[Supplied records]
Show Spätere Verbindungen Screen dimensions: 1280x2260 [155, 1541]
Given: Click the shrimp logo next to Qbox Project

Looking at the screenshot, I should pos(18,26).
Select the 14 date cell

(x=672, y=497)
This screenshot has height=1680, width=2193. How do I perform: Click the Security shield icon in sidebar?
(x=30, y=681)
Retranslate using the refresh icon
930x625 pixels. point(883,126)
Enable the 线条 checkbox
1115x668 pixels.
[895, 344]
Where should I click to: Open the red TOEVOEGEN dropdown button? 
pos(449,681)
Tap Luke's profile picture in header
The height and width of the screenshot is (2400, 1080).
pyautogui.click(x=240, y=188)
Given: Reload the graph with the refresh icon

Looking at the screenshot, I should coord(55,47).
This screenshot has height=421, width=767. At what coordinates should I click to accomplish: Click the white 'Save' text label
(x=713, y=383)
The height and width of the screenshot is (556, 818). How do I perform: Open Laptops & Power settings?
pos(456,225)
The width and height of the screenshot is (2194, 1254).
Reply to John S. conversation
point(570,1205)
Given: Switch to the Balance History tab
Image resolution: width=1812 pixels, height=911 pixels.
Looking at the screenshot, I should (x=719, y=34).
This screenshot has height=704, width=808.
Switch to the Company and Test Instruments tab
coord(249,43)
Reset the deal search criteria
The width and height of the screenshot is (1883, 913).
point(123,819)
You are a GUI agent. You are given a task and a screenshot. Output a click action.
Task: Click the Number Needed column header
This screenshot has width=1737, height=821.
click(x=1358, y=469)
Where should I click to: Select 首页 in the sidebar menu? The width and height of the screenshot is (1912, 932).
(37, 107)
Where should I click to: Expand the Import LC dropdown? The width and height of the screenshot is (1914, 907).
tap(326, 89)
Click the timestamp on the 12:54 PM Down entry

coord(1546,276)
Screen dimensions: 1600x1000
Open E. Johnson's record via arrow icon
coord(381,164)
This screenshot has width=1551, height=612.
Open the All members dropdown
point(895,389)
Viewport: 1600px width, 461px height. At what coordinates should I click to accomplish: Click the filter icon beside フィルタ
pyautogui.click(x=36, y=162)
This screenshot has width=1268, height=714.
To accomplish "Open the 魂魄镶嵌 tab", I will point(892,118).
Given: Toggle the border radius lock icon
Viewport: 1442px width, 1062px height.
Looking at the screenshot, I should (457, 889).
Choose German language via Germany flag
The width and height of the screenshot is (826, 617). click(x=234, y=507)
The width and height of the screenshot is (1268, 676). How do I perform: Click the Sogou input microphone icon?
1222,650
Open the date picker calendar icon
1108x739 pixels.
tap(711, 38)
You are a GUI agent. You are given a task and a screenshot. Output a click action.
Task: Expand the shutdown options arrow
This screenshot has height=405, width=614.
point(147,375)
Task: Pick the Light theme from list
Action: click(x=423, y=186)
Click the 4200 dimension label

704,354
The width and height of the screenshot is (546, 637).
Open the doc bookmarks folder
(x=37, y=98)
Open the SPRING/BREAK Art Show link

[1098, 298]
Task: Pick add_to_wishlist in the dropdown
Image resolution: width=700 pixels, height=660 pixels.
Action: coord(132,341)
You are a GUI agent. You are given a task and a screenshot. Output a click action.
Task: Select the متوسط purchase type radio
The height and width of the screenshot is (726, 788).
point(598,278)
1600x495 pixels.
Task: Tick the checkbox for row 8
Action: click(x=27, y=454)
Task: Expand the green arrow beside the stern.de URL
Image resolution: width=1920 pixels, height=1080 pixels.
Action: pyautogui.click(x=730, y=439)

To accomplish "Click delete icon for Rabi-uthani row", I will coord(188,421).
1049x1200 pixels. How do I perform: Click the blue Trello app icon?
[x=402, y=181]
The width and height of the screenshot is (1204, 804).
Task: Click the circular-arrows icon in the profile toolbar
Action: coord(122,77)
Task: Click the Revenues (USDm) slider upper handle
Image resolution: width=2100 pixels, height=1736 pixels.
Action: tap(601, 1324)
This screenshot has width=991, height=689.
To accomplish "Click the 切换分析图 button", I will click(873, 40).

[Task goal] Output the material above as a numbered list, omitting blank lines.

[Response]
1. Show Spätere Verbindungen Screen dimensions: 1280x2260 [155, 1541]
2. Given: Click the shrimp logo next to Qbox Project
3. Looking at the screenshot, I should pos(18,26).
4. Select the 14 date cell
5. (x=672, y=497)
6. This screenshot has height=1680, width=2193. How do I perform: Click the Security shield icon in sidebar?
7. (x=30, y=681)
8. Retranslate using the refresh icon
9. 930x625 pixels. point(883,126)
10. Enable the 线条 checkbox
11. 1115x668 pixels.
12. [895, 344]
13. Where should I click to: Open the red TOEVOEGEN dropdown button? 
14. pos(449,681)
15. Tap Luke's profile picture in header
16. The height and width of the screenshot is (2400, 1080).
17. pyautogui.click(x=240, y=188)
18. Given: Reload the graph with the refresh icon
19. Looking at the screenshot, I should coord(55,47).
20. This screenshot has height=421, width=767. At what coordinates should I click to accomplish: Click the white 'Save' text label
21. (x=713, y=383)
22. The height and width of the screenshot is (556, 818). How do I perform: Open Laptops & Power settings?
23. pos(456,225)
24. The width and height of the screenshot is (2194, 1254).
25. Reply to John S. conversation
26. point(570,1205)
27. Given: Switch to the Balance History tab
28. Image resolution: width=1812 pixels, height=911 pixels.
29. Looking at the screenshot, I should (x=719, y=34).
30. This screenshot has height=704, width=808.
31. Switch to the Company and Test Instruments tab
32. coord(249,43)
33. Reset the deal search criteria
34. The width and height of the screenshot is (1883, 913).
35. point(123,819)
36. You are a GUI agent. You are given a task and a screenshot. Output a click action.
37. Task: Click the Number Needed column header
38. This screenshot has width=1737, height=821.
39. click(x=1358, y=469)
40. Where should I click to: Select 首页 in the sidebar menu? The width and height of the screenshot is (1912, 932).
41. (37, 107)
42. Where should I click to: Expand the Import LC dropdown? The width and height of the screenshot is (1914, 907).
43. tap(326, 89)
44. Click the timestamp on the 12:54 PM Down entry
45. coord(1546,276)
46. Screen dimensions: 1600x1000
47. Open E. Johnson's record via arrow icon
48. coord(381,164)
49. This screenshot has width=1551, height=612.
50. Open the All members dropdown
51. point(895,389)
52. Viewport: 1600px width, 461px height. At what coordinates should I click to accomplish: Click the filter icon beside フィルタ
53. pyautogui.click(x=36, y=162)
54. This screenshot has width=1268, height=714.
55. To accomplish "Open the 魂魄镶嵌 tab", I will point(892,118).
56. Given: Toggle the border radius lock icon
57. Viewport: 1442px width, 1062px height.
58. Looking at the screenshot, I should (457, 889).
59. Choose German language via Germany flag
60. The width and height of the screenshot is (826, 617). click(x=234, y=507)
61. The width and height of the screenshot is (1268, 676). How do I perform: Click the Sogou input microphone icon?
62. 1222,650
63. Open the date picker calendar icon
64. 1108x739 pixels.
65. tap(711, 38)
66. You are a GUI agent. You are given a task and a screenshot. Output a click action.
67. Task: Expand the shutdown options arrow
68. This screenshot has height=405, width=614.
69. point(147,375)
70. Task: Pick the Light theme from list
71. Action: click(x=423, y=186)
72. Click the 4200 dimension label
73. 704,354
74. The width and height of the screenshot is (546, 637).
75. Open the doc bookmarks folder
76. (x=37, y=98)
77. Open the SPRING/BREAK Art Show link
78. [1098, 298]
79. Task: Pick add_to_wishlist in the dropdown
80. Image resolution: width=700 pixels, height=660 pixels.
81. Action: coord(132,341)
82. You are a GUI agent. You are given a task and a screenshot. Output a click action.
83. Task: Select the متوسط purchase type radio
84. The height and width of the screenshot is (726, 788).
85. point(598,278)
86. 1600x495 pixels.
87. Task: Tick the checkbox for row 8
88. Action: click(x=27, y=454)
89. Task: Expand the green arrow beside the stern.de URL
90. Image resolution: width=1920 pixels, height=1080 pixels.
91. Action: pyautogui.click(x=730, y=439)
92. To accomplish "Click delete icon for Rabi-uthani row", I will coord(188,421).
93. 1049x1200 pixels. How do I perform: Click the blue Trello app icon?
94. [x=402, y=181]
95. The width and height of the screenshot is (1204, 804).
96. Task: Click the circular-arrows icon in the profile toolbar
97. Action: coord(122,77)
98. Task: Click the Revenues (USDm) slider upper handle
99. Image resolution: width=2100 pixels, height=1736 pixels.
100. Action: tap(601, 1324)
101. This screenshot has width=991, height=689.
102. To accomplish "Click the 切换分析图 button", I will click(873, 40).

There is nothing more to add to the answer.